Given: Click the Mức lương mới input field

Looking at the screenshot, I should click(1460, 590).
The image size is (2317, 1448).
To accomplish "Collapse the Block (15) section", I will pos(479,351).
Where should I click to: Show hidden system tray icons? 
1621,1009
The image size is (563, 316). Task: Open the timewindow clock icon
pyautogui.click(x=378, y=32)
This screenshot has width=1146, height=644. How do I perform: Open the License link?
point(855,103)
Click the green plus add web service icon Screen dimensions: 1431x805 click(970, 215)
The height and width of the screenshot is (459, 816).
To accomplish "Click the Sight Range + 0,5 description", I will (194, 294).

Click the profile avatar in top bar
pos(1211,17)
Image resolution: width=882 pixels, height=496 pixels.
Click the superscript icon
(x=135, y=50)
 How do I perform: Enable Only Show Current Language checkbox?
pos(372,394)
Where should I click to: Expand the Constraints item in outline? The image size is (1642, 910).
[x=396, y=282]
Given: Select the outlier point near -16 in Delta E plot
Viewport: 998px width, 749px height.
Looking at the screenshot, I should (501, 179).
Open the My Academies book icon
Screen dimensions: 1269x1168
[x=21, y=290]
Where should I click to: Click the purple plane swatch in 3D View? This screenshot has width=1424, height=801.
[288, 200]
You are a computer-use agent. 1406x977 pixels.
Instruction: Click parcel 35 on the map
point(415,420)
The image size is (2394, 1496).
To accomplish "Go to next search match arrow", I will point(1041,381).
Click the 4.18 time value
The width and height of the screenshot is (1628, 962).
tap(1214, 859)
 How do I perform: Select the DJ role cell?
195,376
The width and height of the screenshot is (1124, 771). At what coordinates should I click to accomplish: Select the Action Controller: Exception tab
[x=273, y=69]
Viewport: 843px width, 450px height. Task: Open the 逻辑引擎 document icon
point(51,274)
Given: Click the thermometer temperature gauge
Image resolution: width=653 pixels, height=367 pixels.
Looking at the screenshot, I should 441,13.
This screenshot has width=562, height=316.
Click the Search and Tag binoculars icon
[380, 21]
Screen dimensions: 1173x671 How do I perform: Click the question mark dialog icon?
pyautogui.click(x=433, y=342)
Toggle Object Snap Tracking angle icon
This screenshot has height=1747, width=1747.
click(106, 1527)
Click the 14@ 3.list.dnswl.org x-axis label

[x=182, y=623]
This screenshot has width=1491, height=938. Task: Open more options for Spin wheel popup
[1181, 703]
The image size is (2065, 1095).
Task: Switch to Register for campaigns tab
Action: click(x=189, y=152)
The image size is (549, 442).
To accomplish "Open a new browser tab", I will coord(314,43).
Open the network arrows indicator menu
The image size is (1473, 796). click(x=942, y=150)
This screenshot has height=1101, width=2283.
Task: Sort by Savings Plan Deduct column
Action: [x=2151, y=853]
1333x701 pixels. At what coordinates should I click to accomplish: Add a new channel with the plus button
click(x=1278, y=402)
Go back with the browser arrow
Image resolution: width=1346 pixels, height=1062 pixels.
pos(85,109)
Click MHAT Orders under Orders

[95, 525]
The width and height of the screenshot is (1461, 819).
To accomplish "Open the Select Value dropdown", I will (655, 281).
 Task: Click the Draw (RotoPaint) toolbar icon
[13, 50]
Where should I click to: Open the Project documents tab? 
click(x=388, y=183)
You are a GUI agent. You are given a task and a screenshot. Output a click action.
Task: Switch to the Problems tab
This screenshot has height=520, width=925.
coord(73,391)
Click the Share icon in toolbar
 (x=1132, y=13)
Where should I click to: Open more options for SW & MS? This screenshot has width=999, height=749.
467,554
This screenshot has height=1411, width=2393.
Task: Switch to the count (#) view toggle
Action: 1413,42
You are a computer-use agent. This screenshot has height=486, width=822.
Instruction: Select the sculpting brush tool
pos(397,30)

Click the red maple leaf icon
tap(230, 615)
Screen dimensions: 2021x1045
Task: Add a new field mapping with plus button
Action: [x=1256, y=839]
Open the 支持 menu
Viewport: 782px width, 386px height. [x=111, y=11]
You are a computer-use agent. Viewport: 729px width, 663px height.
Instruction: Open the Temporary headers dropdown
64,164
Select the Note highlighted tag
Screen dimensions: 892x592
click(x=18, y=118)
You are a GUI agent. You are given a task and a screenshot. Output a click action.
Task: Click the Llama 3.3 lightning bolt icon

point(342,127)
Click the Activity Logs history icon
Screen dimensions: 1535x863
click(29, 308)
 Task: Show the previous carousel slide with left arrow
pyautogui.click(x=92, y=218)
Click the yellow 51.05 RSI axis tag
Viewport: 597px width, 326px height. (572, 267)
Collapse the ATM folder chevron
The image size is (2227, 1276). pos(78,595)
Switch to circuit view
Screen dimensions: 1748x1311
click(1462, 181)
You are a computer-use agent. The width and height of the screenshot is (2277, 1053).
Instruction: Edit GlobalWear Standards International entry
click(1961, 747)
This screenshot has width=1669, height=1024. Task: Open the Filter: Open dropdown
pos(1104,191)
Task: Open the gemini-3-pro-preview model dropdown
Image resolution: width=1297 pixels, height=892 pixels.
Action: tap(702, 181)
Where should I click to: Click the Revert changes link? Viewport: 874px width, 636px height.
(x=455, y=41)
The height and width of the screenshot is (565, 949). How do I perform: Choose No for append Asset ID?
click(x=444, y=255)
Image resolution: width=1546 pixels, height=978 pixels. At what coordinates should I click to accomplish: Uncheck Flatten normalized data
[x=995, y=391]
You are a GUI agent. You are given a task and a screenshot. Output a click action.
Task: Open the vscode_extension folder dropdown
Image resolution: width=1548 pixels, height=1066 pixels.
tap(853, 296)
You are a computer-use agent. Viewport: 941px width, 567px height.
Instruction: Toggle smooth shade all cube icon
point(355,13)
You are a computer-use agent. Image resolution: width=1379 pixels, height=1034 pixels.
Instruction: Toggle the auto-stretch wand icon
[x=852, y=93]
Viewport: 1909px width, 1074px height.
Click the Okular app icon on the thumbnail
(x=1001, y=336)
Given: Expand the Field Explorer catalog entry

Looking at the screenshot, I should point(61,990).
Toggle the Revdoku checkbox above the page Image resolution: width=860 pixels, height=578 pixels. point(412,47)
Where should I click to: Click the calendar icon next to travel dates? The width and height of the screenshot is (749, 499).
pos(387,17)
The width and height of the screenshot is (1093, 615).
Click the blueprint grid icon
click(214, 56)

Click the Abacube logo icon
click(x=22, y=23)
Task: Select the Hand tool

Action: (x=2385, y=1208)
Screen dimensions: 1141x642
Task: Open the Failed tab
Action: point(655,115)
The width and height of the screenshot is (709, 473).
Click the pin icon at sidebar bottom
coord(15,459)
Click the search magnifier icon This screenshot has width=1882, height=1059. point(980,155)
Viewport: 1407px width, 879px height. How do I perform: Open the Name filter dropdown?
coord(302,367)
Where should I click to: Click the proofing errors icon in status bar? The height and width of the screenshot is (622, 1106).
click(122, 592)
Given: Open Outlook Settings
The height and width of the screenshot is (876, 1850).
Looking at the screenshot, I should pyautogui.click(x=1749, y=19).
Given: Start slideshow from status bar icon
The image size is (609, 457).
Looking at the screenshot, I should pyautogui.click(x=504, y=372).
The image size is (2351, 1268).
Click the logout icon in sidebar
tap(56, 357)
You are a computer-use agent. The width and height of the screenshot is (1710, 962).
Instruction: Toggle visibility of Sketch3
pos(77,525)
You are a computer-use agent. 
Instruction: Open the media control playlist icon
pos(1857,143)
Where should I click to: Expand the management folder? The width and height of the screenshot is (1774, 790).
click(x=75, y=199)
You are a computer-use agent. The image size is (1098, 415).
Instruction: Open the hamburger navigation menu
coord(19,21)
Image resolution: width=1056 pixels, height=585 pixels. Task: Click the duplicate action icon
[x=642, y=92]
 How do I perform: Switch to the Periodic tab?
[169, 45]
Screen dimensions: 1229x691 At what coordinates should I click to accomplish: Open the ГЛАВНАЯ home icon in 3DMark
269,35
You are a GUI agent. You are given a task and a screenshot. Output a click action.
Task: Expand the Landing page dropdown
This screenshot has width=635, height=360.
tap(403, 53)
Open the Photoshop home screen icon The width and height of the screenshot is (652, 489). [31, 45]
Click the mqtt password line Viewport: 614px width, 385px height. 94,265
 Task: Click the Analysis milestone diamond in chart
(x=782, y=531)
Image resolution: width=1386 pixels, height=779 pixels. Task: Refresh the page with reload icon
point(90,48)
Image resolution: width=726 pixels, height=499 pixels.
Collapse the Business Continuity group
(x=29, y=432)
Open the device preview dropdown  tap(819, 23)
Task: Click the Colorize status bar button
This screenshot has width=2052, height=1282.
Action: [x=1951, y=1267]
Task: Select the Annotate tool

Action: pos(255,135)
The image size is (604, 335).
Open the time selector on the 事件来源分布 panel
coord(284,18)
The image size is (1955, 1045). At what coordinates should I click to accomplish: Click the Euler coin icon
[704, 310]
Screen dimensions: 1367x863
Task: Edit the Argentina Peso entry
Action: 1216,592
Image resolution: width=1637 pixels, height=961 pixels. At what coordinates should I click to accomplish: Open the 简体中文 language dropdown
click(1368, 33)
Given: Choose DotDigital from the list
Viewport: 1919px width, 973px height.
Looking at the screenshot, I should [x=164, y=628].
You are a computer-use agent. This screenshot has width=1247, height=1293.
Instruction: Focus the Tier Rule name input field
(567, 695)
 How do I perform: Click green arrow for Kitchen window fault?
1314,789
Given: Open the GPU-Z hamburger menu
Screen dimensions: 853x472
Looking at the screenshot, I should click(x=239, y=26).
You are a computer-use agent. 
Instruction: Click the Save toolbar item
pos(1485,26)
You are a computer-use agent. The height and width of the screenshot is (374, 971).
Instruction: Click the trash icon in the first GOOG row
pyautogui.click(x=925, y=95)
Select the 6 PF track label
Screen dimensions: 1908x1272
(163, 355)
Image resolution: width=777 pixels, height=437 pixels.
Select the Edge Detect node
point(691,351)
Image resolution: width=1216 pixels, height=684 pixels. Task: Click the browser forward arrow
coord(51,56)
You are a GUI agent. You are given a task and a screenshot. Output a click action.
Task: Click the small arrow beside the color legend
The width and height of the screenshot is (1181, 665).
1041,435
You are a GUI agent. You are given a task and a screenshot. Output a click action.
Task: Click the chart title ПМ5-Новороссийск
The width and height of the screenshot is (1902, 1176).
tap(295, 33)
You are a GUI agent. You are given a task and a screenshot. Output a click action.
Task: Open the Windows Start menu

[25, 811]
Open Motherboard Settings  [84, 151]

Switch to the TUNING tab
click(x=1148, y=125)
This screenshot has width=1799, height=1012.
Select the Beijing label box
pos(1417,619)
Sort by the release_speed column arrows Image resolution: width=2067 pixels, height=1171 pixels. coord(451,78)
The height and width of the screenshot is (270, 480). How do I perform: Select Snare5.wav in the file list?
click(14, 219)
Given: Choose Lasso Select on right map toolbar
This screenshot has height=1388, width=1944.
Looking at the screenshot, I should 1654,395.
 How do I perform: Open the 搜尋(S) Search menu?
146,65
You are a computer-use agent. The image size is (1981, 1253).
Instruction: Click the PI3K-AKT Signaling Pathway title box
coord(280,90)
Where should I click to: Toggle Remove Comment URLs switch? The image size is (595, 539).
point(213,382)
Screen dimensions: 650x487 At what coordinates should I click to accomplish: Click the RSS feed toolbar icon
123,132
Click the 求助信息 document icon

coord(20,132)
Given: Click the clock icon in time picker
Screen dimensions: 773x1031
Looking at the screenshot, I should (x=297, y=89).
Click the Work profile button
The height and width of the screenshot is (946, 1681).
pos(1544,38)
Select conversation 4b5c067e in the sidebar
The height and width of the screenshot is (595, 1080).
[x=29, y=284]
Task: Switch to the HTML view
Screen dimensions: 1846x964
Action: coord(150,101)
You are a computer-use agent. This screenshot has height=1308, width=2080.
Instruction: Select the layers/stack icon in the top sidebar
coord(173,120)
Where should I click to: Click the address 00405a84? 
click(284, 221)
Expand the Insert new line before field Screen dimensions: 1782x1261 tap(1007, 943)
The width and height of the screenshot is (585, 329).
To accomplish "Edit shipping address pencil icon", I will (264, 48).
::::::::::
# WORK TO BE COMPLETED
The expected answer is a copy of every line in the entries that holds the word "will".

# WRITTEN SOLUTION
To accomplish "Collapse the Block (15) section", I will pos(479,351).
To accomplish "Click the Sight Range + 0,5 description", I will (194, 294).
To accomplish "Go to next search match arrow", I will point(1041,381).
To accomplish "Open a new browser tab", I will coord(314,43).
To accomplish "Open the Select Value dropdown", I will (655, 281).
To accomplish "Edit shipping address pencil icon", I will (264, 48).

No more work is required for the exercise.